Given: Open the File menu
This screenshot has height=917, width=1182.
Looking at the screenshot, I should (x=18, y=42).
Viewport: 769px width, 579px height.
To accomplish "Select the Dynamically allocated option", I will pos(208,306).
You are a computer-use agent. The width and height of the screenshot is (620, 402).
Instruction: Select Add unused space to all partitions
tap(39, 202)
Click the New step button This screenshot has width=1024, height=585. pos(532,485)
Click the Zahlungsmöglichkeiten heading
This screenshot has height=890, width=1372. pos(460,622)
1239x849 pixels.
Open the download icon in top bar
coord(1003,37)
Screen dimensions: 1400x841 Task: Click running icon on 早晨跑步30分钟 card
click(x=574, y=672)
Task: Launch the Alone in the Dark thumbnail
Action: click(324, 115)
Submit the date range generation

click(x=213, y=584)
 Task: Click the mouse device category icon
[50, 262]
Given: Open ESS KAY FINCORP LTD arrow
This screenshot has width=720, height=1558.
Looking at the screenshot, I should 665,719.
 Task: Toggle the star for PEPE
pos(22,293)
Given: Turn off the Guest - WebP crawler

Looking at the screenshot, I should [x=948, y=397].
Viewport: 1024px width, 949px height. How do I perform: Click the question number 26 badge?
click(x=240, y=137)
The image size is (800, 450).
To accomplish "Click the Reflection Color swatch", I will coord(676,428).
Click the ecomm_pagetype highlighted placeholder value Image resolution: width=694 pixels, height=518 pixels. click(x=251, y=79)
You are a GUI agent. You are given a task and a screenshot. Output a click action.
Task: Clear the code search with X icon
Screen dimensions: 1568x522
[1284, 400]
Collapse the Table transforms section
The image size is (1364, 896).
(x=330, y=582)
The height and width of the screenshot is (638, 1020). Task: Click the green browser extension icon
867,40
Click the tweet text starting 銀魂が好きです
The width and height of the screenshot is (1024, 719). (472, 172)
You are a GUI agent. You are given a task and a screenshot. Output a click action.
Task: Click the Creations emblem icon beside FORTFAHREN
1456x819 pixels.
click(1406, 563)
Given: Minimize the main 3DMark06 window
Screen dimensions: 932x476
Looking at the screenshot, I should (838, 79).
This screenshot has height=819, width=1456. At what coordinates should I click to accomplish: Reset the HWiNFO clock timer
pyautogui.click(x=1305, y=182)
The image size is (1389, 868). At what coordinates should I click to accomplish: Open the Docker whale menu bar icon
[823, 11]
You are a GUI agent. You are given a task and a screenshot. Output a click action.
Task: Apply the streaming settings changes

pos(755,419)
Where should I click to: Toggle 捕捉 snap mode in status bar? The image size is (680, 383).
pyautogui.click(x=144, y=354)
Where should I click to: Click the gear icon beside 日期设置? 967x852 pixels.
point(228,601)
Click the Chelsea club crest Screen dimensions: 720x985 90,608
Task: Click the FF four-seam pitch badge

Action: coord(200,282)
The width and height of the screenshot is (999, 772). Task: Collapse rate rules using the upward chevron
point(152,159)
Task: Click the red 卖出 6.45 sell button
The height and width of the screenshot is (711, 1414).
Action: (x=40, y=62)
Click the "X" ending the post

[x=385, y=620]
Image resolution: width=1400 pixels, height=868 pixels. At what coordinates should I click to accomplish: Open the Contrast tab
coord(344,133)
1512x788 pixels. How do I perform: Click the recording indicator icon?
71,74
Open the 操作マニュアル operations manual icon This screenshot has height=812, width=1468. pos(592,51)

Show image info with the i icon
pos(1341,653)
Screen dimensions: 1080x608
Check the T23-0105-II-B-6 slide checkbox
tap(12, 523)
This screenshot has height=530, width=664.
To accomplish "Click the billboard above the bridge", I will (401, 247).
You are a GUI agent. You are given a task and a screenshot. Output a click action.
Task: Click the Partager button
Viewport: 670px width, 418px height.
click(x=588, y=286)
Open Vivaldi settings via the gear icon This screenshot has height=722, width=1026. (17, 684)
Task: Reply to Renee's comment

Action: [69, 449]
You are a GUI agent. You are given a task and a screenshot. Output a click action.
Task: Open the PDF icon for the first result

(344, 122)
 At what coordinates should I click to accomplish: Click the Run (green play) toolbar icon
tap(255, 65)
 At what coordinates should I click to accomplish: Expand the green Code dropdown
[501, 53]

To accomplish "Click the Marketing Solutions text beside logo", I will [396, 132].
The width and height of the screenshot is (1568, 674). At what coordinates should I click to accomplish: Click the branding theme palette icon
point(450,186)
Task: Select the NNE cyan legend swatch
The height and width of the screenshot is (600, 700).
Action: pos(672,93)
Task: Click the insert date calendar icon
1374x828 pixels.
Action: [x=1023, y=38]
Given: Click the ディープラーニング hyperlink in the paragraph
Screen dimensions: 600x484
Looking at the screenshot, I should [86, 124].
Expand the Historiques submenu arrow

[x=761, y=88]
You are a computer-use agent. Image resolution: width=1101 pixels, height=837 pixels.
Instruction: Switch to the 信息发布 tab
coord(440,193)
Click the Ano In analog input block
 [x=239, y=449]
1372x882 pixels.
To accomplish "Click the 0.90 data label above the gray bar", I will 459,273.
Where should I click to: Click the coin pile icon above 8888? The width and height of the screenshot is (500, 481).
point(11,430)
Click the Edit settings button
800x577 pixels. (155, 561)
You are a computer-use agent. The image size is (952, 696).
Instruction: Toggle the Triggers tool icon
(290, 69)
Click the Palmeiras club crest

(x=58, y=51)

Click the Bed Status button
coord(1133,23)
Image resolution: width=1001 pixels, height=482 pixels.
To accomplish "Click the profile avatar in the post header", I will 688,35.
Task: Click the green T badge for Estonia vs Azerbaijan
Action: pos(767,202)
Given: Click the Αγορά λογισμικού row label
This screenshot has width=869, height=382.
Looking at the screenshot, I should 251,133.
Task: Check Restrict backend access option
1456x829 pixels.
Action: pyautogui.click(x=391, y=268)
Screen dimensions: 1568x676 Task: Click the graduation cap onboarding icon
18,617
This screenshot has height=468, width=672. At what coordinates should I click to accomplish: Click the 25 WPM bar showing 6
^^^^^^^^
Copy out the part of the records that opens with the line containing "Given: Turn off the Guest - WebP crawler" and closes with the line containing "click(x=240, y=137)", keeping each line exactly as it appears.

Given: Turn off the Guest - WebP crawler

Looking at the screenshot, I should [x=948, y=397].
Viewport: 1024px width, 949px height. How do I perform: Click the question number 26 badge?
click(x=240, y=137)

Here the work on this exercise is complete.